[START OF PAGE]
Talking PCs? Talk to the hand

By Nick Hampshire, ZDNet UK
Tuesday, June 13, 2006 03:04 PM

Being able to chat with a computer in plain English has been the standard fare of science fiction for decades, and yet, despite many promises from forecasters and other experts, we're still a long way from turning fantasy into fact.

Voice synthesis has been around for a long time. Bell Labs demonstrated a computer-based speech synthesis system running on an IBM704 in 1961, a demonstration seen by the author Arthur C. Clarke, giving him the inspiration for the talking computer HAL9000 in his book and film "2001: A Space Odyssey".

Forty-five years later, voice synthesis technology can be found in products as diverse as talking dolls, car information systems and various text-to-speech conversion services such as the one recently launched by BT. Many of these modern systems can convert text into a computer synthesized voice of quite respectable quality.

However, the problems faced by voice technology developers primarily lie not in getting a computer to talk, but in getting it to listen. Voice recognition has turned out to be a much harder task than researchers realised when work began on the problem over 40 years ago. However, limited voice recognition applications are starting to creep into everyday use, voice input telephone menu systems are now commonplace, speech-to-text dictaphones are increasingly used for note-taking by doctors and lawyers, and voice input has started to appear in computer games systems.

"The adoption of speech recognition [will] eliminate most manual transcription for healthcare in North America this decade."
--Paul Ricci
Nuance

The success of some of these limited-application voice recognition systems has recently prompted the big software heavyweights, Microsoft and IBM, to make further investments. IBM has hired more than a hundred extra speech technology researchers, with the aim of developing a system capable of matching the human level of speech recognition by 2010. And Bill Gates recently said that "we [Microsoft] aim to have computer systems capable of matching a human level of speech recognition by 2011".
[END OF PAGE]
[START OF MATERIAL]
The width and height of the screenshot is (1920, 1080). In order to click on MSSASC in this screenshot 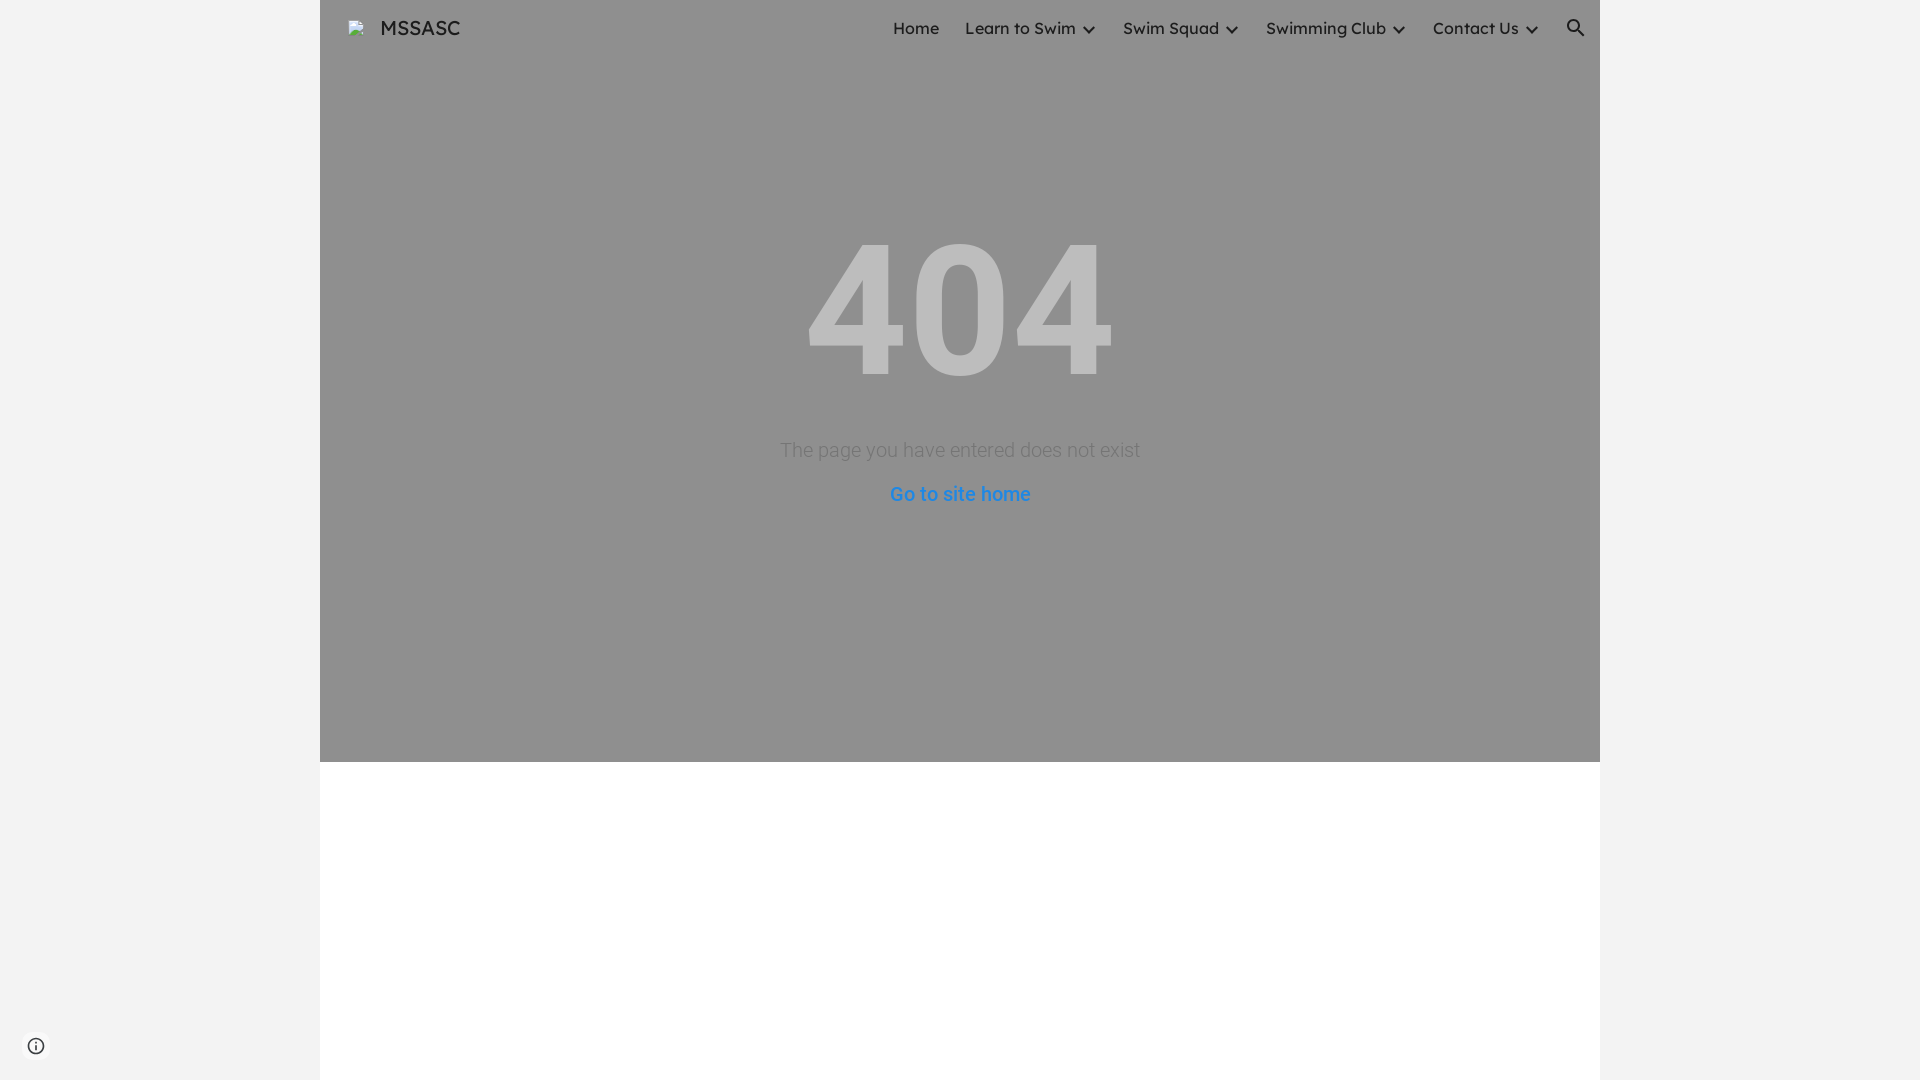, I will do `click(404, 26)`.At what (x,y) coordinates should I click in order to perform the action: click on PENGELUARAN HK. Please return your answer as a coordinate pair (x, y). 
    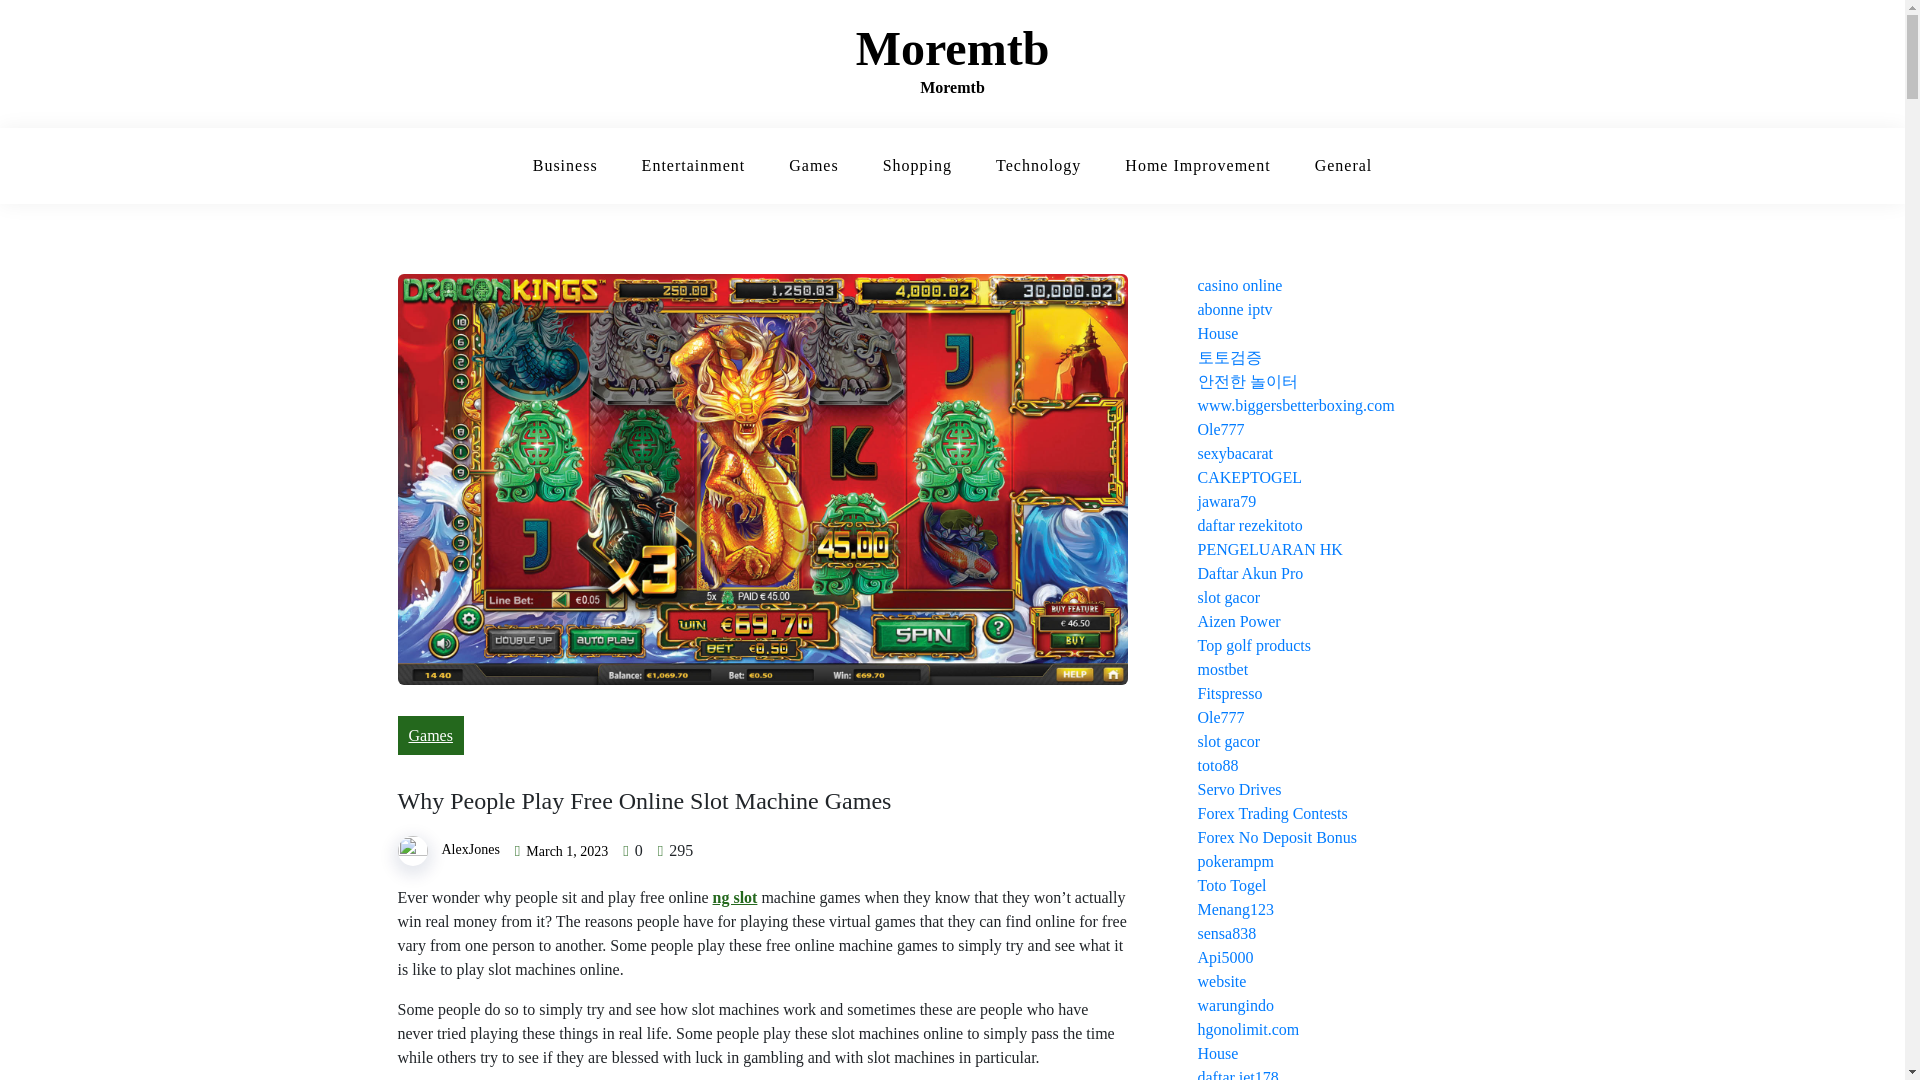
    Looking at the image, I should click on (1270, 550).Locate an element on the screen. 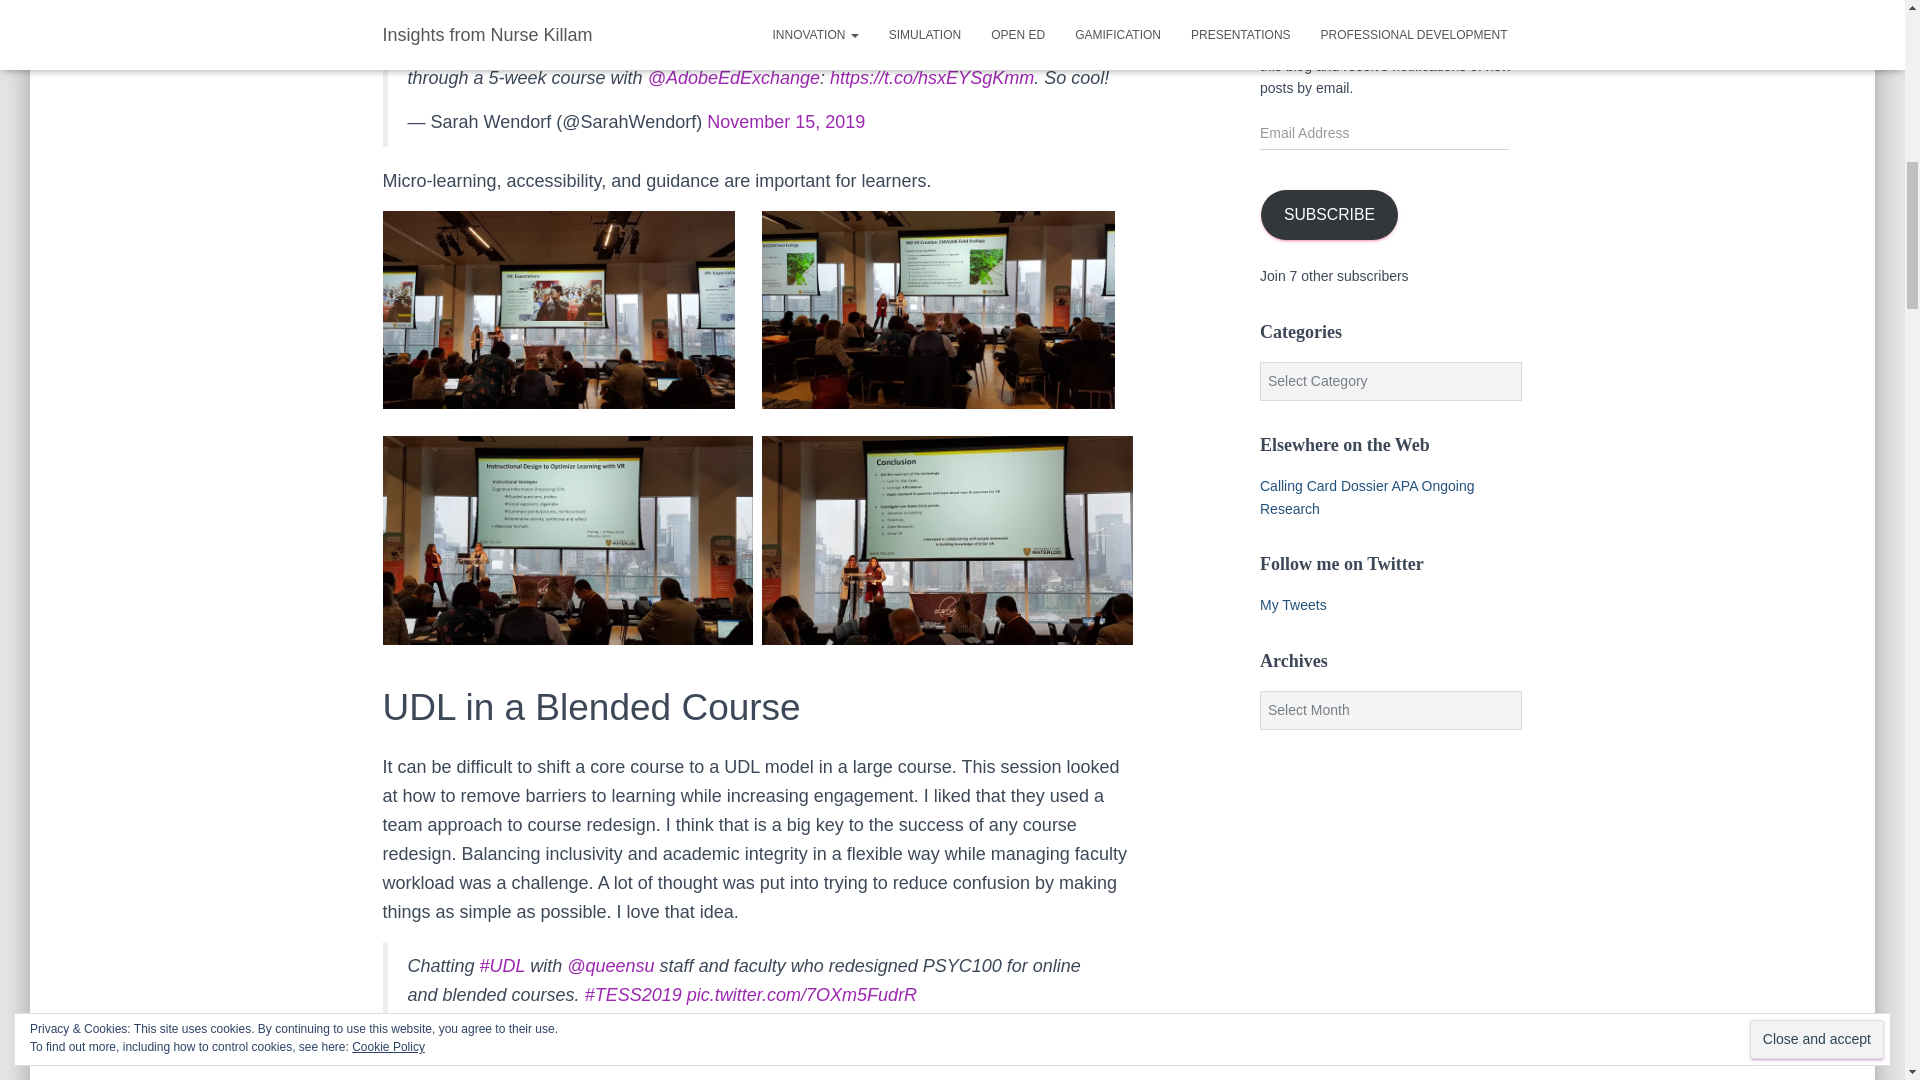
[END OF MATERIAL]
● JOBS
[1] According to the article on talking computers, in what year did Bell Labs demonstrate its computer-based speech synthesis system?
[2] Extract everything in the article on talking computers from "Talking PCs? Talk" down to "fantasy into fact.".

● SOLUTIONS TO THE EXERCISE
[1] 1961

[2]
Talking PCs? Talk to the hand

By Nick Hampshire, ZDNet UK
Tuesday, June 13, 2006 03:04 PM

Being able to chat with a computer in plain English has been the standard fare of science fiction for decades, and yet, despite many promises from forecasters and other experts, we're still a long way from turning fantasy into fact.